***** SOURCE PASSAGE
3. The Call to Repentance.

"Return unto Me . . . and I will return unto you, saith the Lord of Hosts" (ver. 3). Does this mean that the returning grace of Jehovah was dependent on the heartfelt penitence of the people? No, the preacher, in reading this great text, may well follow the hints supplied by the Hebrew tenses, and prepare himself for one of the profoundest lessons of Old Testament theology. In Sermons in Syntax3 the suggestion has been hazarded that while the idiom here employed undoubtedly expresses design or purpose in a sufficient number of instances, there are not lacking others where the element of sequence is allowed to recede into the background, and the clauses connected by "and" are conceived simply as co-ordinate. Cf. Gen. xvii. 1-2, "Walk before Me, and be thou perfect. And l will make My covenant between Me and thee." The "and" here is not consecutive in the sense that the framing of a covenant is made dependent on the perfect allegiance of the man. The spring of the divine action is found in El Shaddai Himself, and since both the allegiance and the covenant are traced back, like parallel streams, to His revealed will and character, the connection between them is suitably represented by the insertion of the simple copulative. "Walk before Me" is, therefore, a divine injunction that looks in both directions — back to the character of El Shaddai and forward to the fulness of the covenant. Nevertheless it is not the covenant that is contingent on the obedience: it is the obedience that is stimulated by the covenant. "When it is said in Scripture," Turn ye unto Me and I will turn unto you,' we are reminded of our freewill. When we reply, ‘ Turn us to Thee, O Lord, and we shall be turned,' we confess that we are first aided (præveniri) by the grace of God."4

This is the key to our present passage. God has not waited for Israel's response. The God of their fathers has taken the initiative. The mere fact that Zechariah has now appeared as an organ of revelation is the one proof needed that Jehovah, the God of Israel, has turned to them with the wonders of His grace, and that they, on their part, should return to Him with open hearts. For why thus dwell on the love of God for Israel, if not to incite responsive love in Israel — responsive love as the deepest motive for Old Testament morality? Legal righteousness is not the burthen of the Old Testament after all, and legal righteousness is not, and cannot be, the burthen of any New Testament creed. Righteousness, as in the Pauline Epistles, is often a synonym for grace. There was a Power, not themselves, making for mercy.
**********
***** RECORDED INFORMATION
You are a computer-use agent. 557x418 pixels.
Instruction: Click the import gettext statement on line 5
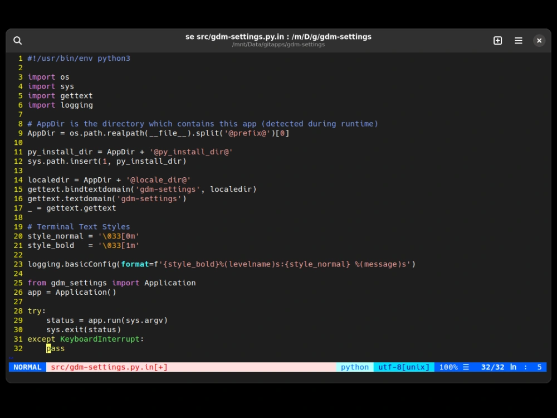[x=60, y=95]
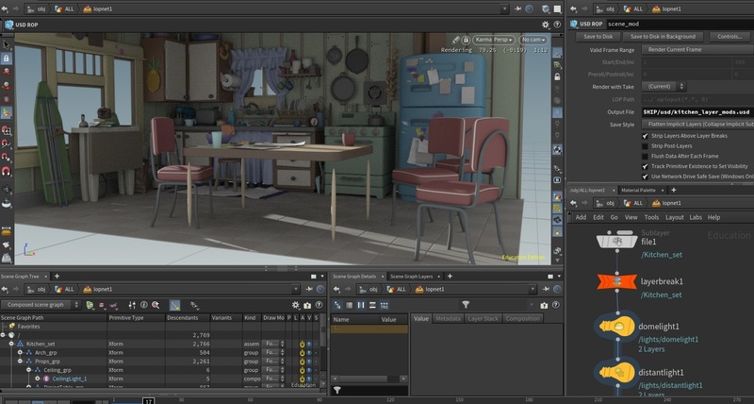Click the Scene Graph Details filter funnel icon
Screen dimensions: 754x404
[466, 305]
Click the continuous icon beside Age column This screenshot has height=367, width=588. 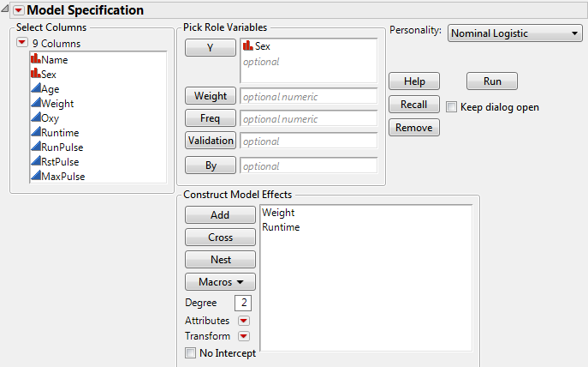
**********
TO DO:
Can you reproduce the passage on the call to repentance word for word, beginning at "This is the" and stopping after "making for mercy."? The entries after the passage on the call to repentance come from a separate source.

WRITTEN SOLUTION:
This is the key to our present passage. God has not waited for Israel's response. The God of their fathers has taken the initiative. The mere fact that Zechariah has now appeared as an organ of revelation is the one proof needed that Jehovah, the God of Israel, has turned to them with the wonders of His grace, and that they, on their part, should return to Him with open hearts. For why thus dwell on the love of God for Israel, if not to incite responsive love in Israel — responsive love as the deepest motive for Old Testament morality? Legal righteousness is not the burthen of the Old Testament after all, and legal righteousness is not, and cannot be, the burthen of any New Testament creed. Righteousness, as in the Pauline Epistles, is often a synonym for grace. There was a Power, not themselves, making for mercy.